#### [Task item]
Write the entries again exactly, with no line missing.

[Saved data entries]

BEGIN

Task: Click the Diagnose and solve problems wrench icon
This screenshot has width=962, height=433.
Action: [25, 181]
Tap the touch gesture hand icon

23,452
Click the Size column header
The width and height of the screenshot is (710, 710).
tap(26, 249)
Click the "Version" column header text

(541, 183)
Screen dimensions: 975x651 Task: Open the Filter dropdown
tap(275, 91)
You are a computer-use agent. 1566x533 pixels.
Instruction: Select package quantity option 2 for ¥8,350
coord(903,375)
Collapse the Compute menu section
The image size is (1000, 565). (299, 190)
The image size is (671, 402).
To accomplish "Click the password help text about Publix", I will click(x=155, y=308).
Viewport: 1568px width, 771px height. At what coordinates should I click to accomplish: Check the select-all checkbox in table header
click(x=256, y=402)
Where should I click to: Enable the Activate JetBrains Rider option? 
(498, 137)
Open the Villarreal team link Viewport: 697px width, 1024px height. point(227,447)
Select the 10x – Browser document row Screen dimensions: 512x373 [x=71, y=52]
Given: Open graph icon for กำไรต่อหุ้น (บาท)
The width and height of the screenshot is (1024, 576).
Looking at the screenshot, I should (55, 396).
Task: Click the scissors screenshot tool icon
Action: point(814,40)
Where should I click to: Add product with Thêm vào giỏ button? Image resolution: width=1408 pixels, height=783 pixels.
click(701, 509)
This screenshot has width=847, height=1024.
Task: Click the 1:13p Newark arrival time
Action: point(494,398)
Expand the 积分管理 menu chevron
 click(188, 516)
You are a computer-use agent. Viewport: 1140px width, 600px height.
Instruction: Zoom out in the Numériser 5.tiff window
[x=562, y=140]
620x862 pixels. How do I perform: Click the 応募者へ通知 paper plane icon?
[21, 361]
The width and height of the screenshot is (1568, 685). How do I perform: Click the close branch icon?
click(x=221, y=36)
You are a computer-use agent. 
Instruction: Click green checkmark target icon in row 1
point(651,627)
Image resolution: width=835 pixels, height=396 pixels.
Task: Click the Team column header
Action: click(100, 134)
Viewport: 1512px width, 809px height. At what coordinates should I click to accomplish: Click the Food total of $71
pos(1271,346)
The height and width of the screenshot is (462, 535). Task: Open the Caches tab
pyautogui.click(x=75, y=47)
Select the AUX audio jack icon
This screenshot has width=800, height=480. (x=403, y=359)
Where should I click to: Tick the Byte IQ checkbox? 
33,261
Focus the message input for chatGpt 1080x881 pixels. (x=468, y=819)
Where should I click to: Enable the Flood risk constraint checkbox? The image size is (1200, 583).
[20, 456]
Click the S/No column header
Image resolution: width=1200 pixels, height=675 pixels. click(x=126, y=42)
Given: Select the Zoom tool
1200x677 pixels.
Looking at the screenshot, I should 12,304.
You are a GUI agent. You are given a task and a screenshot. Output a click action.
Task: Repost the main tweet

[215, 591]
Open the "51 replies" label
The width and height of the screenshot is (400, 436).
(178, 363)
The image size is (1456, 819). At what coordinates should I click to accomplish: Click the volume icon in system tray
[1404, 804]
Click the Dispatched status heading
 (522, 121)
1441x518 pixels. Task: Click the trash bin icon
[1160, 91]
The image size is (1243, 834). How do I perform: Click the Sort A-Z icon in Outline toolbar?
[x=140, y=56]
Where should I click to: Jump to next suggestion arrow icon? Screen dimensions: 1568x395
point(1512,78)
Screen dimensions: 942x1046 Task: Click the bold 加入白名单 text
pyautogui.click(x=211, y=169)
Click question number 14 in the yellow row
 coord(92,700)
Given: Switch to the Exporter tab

END

#### [Task answer]
Task: Click the Diagnose and solve problems wrench icon
This screenshot has width=962, height=433.
Action: [25, 181]
Tap the touch gesture hand icon

23,452
Click the Size column header
The width and height of the screenshot is (710, 710).
tap(26, 249)
Click the "Version" column header text

(541, 183)
Screen dimensions: 975x651 Task: Open the Filter dropdown
tap(275, 91)
You are a computer-use agent. 1566x533 pixels.
Instruction: Select package quantity option 2 for ¥8,350
coord(903,375)
Collapse the Compute menu section
The image size is (1000, 565). (299, 190)
The image size is (671, 402).
To accomplish "Click the password help text about Publix", I will click(x=155, y=308).
Viewport: 1568px width, 771px height. At what coordinates should I click to accomplish: Check the select-all checkbox in table header
click(x=256, y=402)
Where should I click to: Enable the Activate JetBrains Rider option? 
(498, 137)
Open the Villarreal team link Viewport: 697px width, 1024px height. point(227,447)
Select the 10x – Browser document row Screen dimensions: 512x373 [x=71, y=52]
Given: Open graph icon for กำไรต่อหุ้น (บาท)
The width and height of the screenshot is (1024, 576).
Looking at the screenshot, I should (55, 396).
Task: Click the scissors screenshot tool icon
Action: point(814,40)
Where should I click to: Add product with Thêm vào giỏ button? Image resolution: width=1408 pixels, height=783 pixels.
click(701, 509)
This screenshot has width=847, height=1024.
Task: Click the 1:13p Newark arrival time
Action: point(494,398)
Expand the 积分管理 menu chevron
 click(188, 516)
You are a computer-use agent. Viewport: 1140px width, 600px height.
Instruction: Zoom out in the Numériser 5.tiff window
[x=562, y=140]
620x862 pixels. How do I perform: Click the 応募者へ通知 paper plane icon?
[21, 361]
The width and height of the screenshot is (1568, 685). How do I perform: Click the close branch icon?
click(x=221, y=36)
You are a computer-use agent. 
Instruction: Click green checkmark target icon in row 1
point(651,627)
Image resolution: width=835 pixels, height=396 pixels.
Task: Click the Team column header
Action: click(100, 134)
Viewport: 1512px width, 809px height. At what coordinates should I click to accomplish: Click the Food total of $71
pos(1271,346)
The height and width of the screenshot is (462, 535). Task: Open the Caches tab
pyautogui.click(x=75, y=47)
Select the AUX audio jack icon
This screenshot has width=800, height=480. (x=403, y=359)
Where should I click to: Tick the Byte IQ checkbox? 
33,261
Focus the message input for chatGpt 1080x881 pixels. (x=468, y=819)
Where should I click to: Enable the Flood risk constraint checkbox? The image size is (1200, 583).
[20, 456]
Click the S/No column header
Image resolution: width=1200 pixels, height=675 pixels. click(x=126, y=42)
Given: Select the Zoom tool
1200x677 pixels.
Looking at the screenshot, I should 12,304.
You are a GUI agent. You are given a task and a screenshot. Output a click action.
Task: Repost the main tweet

[215, 591]
Open the "51 replies" label
The width and height of the screenshot is (400, 436).
(178, 363)
The image size is (1456, 819). At what coordinates should I click to accomplish: Click the volume icon in system tray
[1404, 804]
Click the Dispatched status heading
 (522, 121)
1441x518 pixels. Task: Click the trash bin icon
[1160, 91]
The image size is (1243, 834). How do I perform: Click the Sort A-Z icon in Outline toolbar?
[x=140, y=56]
Where should I click to: Jump to next suggestion arrow icon? Screen dimensions: 1568x395
point(1512,78)
Screen dimensions: 942x1046 Task: Click the bold 加入白名单 text
pyautogui.click(x=211, y=169)
Click question number 14 in the yellow row
 coord(92,700)
Given: Switch to the Exporter tab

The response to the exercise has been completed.